When in 2018 Donald Trump allegedly referred to Haiti as one of the world’s “shithole countries” from which immigration is per se undesirable, the deranged slogan “Haiti Is Great Already” promptly went viral on social media, turning up with clockwork predictability on T-shirts worn by various contrarian celebrity goons. While it might be conceded from the outset that “shithole” is not and should not be encompassed within the vocabulary of international diplomacy — Metternich, for example, is not known to have used the term — we would at the same time be loath to concede that the general sentiment properly expressed, that Haiti is the most failed of all failed states, is entirely without merit. It is, in fact, possible to assert an axiom in global affairs: No good news comes out of Haiti.
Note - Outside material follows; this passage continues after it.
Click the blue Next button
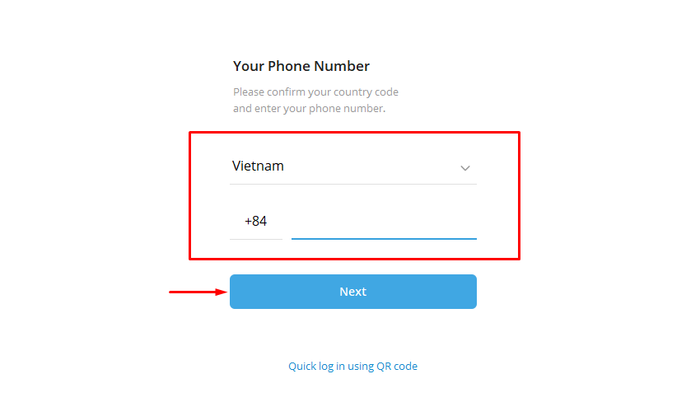This screenshot has height=412, width=700. [x=353, y=291]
To contemplate even in outline the history of this unhappiest of lands is to feel the dead weight of 20 decades of catastrophe, as if the god of mischief had chosen Haiti as a 28,000-square-kilometer proving ground for a grotesque experiment in just how much suffering one country can endure in the space of 200 years. In the aboriginal Taíno language, Haiti’s name means “land of high mountains.” But Haitians call their country by another name, “Ayiti-Cheri,” or “Haiti, my darling,” intoned more in pity than in pride, the way one might console a luckless friend, a feverish child, a grieving beloved.
Haiti, my darling. There is no word for your sorrows.